How to Co-Wash Natural Hair
- Apply the first round of conditioner.
- Scrub the scalp. "Remember the friction and scrubbing motion is what's removing dirt and grime from your scalp. Without friction, you're not cleaning anything," Emilio advises.
- Rinse the hair completely.
- Apply a second round of conditioner. "Start at your ends and work your way up to the mid-shaft of the hair," says Emilio. "This is to detangle but also to condition your strands; this round of conditioner does not need to be applied to your scalp."
- Rinse until no product remains on the hair.

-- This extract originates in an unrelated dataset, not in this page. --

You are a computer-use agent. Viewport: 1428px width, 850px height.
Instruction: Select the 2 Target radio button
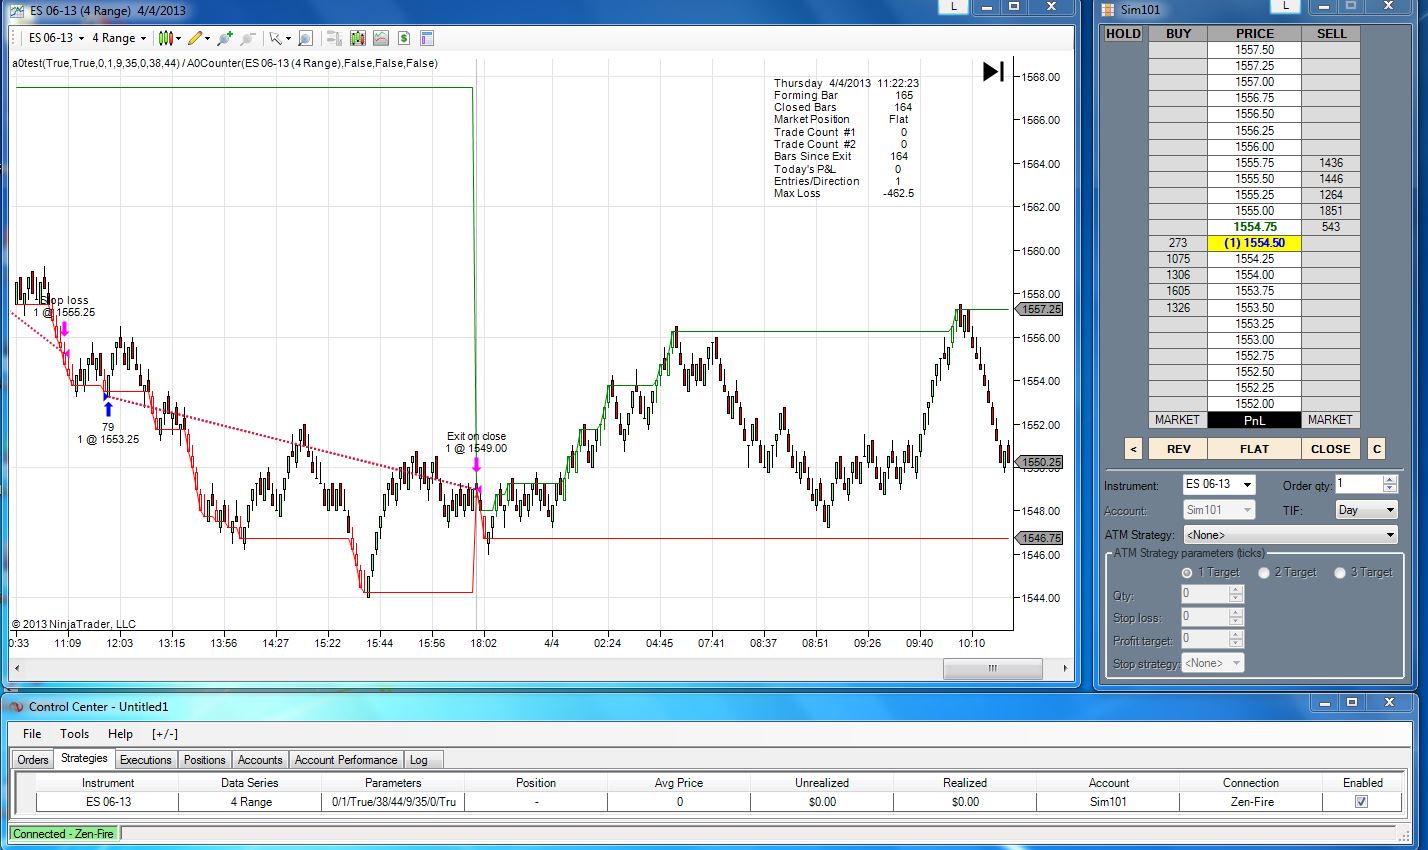tap(1264, 572)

- Repeat two to three times per week. "Some curl types can go a little longer without co-washing, and some curl types co-wash daily," says Emilio. "If your hair is highly dehydrated, more co-washing is better than less. Wetting and conditioning your hair won't harm it. The old wives' tale of not wetting your hair daily is really because of the negative effects of using shampoo daily."
Co-Wash vs. Conditioner: What’s the Difference?
Co-washing and conditioning are similar, but not identical. "Conditioning is about moisture, detangling, and pliability," Bennu explains. "Protein-rich conditioners are also about strengthening or repairing damage. Cleansing conditioners have special cleansing ingredients that gently cleanse and remove product buildup, leaving you with a soft and clean feeling. It's also a huge time-saver because you're cleansing and conditioning in one step."
So, while a co-wash can replace a conditioner in your routine, you can't co-wash with any old conditioner or you'll run the risk of not properly cleansing the hair, which may result in product buildup, scalp discomfort, and general greasiness. Look for products explicitly labeled as cleansing conditioners or co-washes.
Co-Wash vs. Shampoo: What's the Difference?
As we mentioned earlier, a co-wash is a creamy cleansing product that could be considered an all-in-one conditioner and shampoo, whereas as shampoo is a specifically formulated product designed to cleanse your scalp and hair from oil, dirt, and sweat. To put it simply, co-washes are for cleansing and conditioning, while shampoos are designed for a deep clean. If you find that your hair is becoming dull, limp, or you're encountering scalp issues from only using co-washes, it could be a good idea to introduce a shampoo once a week to ensure your scalp and hair are truly clean.
If your natural hair tends to feel dry and neglected after wash day, that's a good indicator you should be using a co-wash instead of a traditional shampoo. Co-washes are absent of ingredients like sulfates that are often associated with dry hair, and are usually recommended for those with curly and coily hair that experience extra dryness on the ends of the hair.